** Opening Given data block **

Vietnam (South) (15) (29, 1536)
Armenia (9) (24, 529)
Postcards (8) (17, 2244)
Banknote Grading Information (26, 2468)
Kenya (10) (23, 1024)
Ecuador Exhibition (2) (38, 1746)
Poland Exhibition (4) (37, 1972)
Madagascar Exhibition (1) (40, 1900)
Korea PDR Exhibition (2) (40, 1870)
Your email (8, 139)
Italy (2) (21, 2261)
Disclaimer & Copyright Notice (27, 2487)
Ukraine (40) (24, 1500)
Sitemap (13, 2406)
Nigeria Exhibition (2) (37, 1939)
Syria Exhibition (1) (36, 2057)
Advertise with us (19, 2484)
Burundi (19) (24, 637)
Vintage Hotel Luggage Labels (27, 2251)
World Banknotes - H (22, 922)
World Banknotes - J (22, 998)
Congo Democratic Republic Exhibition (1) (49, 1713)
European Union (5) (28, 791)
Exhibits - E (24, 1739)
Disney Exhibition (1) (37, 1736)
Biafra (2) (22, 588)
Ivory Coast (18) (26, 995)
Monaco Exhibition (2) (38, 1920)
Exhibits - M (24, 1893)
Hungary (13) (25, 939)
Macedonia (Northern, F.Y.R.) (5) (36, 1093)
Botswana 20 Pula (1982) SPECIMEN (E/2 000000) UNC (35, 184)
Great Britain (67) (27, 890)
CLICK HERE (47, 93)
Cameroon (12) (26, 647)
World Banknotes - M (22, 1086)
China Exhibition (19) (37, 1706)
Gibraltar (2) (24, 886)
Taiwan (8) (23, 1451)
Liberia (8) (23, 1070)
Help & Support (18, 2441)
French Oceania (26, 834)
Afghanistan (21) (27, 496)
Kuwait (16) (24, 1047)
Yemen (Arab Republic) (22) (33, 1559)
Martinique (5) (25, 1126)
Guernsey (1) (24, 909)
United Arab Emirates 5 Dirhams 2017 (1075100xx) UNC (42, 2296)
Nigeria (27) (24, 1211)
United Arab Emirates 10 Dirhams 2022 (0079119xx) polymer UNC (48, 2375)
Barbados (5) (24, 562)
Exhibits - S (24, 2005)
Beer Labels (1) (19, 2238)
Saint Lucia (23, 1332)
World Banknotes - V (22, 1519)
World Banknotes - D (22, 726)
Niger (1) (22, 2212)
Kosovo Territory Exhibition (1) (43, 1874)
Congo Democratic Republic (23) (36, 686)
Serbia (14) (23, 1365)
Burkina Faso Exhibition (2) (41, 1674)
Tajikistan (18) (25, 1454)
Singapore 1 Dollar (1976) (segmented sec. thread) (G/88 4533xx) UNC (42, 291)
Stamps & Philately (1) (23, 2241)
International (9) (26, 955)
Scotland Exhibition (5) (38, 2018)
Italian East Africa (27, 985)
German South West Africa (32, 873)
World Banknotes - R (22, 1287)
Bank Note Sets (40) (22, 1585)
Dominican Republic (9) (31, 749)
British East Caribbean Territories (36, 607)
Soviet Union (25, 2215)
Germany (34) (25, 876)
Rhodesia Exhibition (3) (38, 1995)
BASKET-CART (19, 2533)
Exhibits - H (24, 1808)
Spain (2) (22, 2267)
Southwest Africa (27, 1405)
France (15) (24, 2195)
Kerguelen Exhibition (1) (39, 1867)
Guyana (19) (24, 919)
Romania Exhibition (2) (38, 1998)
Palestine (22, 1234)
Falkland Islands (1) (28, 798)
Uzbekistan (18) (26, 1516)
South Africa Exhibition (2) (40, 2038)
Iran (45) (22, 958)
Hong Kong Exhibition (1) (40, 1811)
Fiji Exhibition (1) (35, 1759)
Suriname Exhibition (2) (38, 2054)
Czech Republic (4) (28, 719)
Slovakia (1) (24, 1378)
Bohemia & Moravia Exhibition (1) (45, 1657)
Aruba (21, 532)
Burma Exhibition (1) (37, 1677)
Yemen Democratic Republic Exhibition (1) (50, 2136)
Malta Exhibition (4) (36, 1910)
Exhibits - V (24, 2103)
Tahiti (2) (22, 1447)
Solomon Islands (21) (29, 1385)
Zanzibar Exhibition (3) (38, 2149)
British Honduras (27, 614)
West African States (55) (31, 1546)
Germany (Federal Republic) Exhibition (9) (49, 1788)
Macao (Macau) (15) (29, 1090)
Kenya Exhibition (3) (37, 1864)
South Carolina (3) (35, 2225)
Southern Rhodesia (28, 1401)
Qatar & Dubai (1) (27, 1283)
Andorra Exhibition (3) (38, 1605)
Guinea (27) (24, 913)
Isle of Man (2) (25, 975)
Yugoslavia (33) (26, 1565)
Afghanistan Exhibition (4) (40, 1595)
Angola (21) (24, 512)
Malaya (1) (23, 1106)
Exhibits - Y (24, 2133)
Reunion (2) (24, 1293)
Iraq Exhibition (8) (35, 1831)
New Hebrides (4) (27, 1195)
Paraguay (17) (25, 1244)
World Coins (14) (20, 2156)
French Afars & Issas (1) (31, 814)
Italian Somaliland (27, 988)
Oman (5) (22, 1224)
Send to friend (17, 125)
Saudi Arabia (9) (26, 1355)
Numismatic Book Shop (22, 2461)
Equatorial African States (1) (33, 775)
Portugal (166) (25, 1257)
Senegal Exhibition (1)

** Closing Given data block **

> _To do_
In the records above, how many lines include the string "Congo"? Answer with only the number.

> _Result of this task_
2